| Your objective |
Go through the entries below and tally the lines containing the string "agent"; report only the tally.

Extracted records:
>>>
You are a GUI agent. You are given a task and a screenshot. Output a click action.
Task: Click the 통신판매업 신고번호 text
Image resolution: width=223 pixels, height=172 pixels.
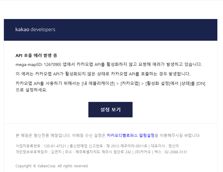(108, 146)
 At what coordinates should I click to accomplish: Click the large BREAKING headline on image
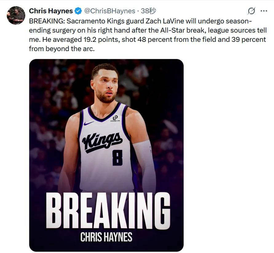coord(106,211)
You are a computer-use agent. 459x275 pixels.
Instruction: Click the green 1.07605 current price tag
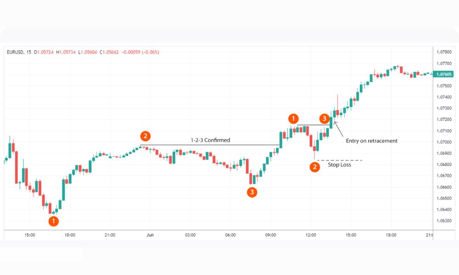444,74
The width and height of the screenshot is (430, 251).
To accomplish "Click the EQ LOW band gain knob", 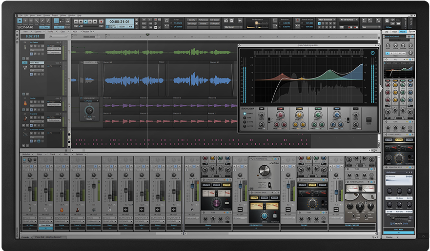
<<<
| Output |
2